**QUESTIONS ON THE MATERIAL**
a. Summarize the text on the home for the friendless in three sentences.
b. Write out the passage on the home for the friendless word for word, everything from "- Main building: The" down to "and clothes room.".

**DOCUMENT EXTRACT**
During the period of 1890-95, Libbie Beach Brown served as the institution's superintendent.

===Architecture and fittings===
The original Home had five buildings and a small greenhouse. The buildings were main and school buildings, laundry, cottage or hospital and barn. The three first-named were brick, the other two, frame. The main and school buildings were two stories and basement; the laundry, two stories with boiler underneath.
- Main building: The basement was used for kitchen, storeroom, girls' bathroom, children's dining room, girls' playroom and boys' washroom. The first floor contained an office, parlors, officers', employees' and old ladies' dining rooms, two sleeping rooms, also halls and store room. The second floor contained the first nursery and bathroom for same, three sleeping rooms, girls' dormitory and clothes room.
- School building: In the basement were the boys' playroom, one washroom, kindergarten room, and two rooms, one occupied by engineer and the other by man-of-all-work. The first floor contained the chapel, schoolroom, matron's rooms, second nursery, boys' dormitory and washrooms for same. The second floor contained the boys' dormitory and bathroom and four rooms occupied by helpers.
- Laundry building: Engines and boiler were housed in the basement, two boilers, one 40-horse power and one 35-horse power; engine, 10-horse power; one automatic feed pump, one coal bin capable of holding one car of steam coal. On the first floor were the laundry in which was one steam washer, one steam wringer, three steam tubs, six stationary tubs, laundry stove, clothes bars, and one dry room adjoining. On the second floor, there were three sleeping rooms for employees.
- Cottage of hospital. A small building of four rooms and bath. This included a drug room and a large room for quarantine purposes in case of contagious diseases.
- Barn. This had accommodation for six cows and four horses; also carriage space.

==Control of the state==
By an act approved April 13, 1897, the home for the friendless was placed under the immediate control of the state, and an advisory board of women provided for.

==State public school==
It became apparent that the policy of collecting children and old ladies in a home, without adequate provision for placing the children in private homes by adoption or otherwise should be abandoned. In 1909, the legislature created the state public school for dependent children and located it at the home for the friendless, where, on July 2, 1909, 38 boys and 18 girls were taken charge of by the new board. By opinion of the attorney general, given April 16, 1914, the board of control of state institutions assumed the direction of this institution. It was renamed by the board "Nebraska home for dependent children".

**INFORMATION GIVEN**

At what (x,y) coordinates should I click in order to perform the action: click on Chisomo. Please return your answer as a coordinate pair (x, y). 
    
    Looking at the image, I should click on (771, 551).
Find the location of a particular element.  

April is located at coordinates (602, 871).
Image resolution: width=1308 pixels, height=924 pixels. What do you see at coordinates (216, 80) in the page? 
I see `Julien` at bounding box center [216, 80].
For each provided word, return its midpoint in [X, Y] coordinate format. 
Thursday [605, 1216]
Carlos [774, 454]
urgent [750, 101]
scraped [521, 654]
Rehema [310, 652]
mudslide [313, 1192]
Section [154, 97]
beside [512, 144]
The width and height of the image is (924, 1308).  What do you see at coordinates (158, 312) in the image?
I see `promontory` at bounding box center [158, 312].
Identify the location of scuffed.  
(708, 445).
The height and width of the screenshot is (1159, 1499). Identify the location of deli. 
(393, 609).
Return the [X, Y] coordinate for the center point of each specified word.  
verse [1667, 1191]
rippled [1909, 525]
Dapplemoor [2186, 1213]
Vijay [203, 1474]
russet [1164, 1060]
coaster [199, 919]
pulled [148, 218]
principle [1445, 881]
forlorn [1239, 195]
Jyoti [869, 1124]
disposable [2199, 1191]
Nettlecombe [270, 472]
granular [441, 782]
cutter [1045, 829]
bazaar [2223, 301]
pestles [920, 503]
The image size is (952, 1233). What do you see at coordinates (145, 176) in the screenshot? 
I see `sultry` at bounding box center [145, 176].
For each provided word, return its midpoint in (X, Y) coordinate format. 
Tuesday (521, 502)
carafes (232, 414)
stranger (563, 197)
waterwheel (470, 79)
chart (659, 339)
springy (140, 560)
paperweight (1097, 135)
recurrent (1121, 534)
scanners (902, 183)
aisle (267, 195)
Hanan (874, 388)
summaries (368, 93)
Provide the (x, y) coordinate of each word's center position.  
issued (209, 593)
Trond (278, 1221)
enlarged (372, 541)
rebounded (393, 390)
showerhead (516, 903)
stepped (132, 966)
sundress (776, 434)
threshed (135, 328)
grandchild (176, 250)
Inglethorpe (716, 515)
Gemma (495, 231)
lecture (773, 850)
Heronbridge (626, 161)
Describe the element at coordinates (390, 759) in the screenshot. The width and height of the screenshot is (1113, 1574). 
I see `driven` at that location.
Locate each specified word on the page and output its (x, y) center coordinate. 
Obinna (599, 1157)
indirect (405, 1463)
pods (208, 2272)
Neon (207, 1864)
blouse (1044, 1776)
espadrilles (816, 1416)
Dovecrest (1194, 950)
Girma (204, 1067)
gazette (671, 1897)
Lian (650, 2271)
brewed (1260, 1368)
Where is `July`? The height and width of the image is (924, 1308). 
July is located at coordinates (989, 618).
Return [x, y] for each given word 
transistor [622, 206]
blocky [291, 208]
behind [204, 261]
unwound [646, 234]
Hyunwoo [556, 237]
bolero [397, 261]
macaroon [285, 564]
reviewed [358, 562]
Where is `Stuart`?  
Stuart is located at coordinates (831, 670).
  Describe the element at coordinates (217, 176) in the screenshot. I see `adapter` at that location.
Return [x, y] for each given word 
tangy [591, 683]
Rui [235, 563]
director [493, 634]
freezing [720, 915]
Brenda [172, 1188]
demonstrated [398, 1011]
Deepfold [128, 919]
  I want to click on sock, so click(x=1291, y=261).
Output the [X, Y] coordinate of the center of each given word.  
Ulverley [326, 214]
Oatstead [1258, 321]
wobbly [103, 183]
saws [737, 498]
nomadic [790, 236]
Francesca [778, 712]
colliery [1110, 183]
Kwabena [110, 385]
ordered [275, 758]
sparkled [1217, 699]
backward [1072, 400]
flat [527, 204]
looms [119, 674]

**ANSWERS TO THIS EXERCISE**
a. The original home had five buildings and a small greenhouse: brick main, school and laundry buildings, plus a frame cottage or hospital and a frame barn. An act approved April 13, 1897, placed the home under the immediate control of the state and provided for an advisory board of women. In 1909 the legislature located the new state public school for dependent children at the home, and after the board of control of state institutions took over its direction in 1914, that board renamed it "Nebraska home for dependent children."

b.
- Main building: The basement was used for kitchen, storeroom, girls' bathroom, children's dining room, girls' playroom and boys' washroom. The first floor contained an office, parlors, officers', employees' and old ladies' dining rooms, two sleeping rooms, also halls and store room. The second floor contained the first nursery and bathroom for same, three sleeping rooms, girls' dormitory and clothes room.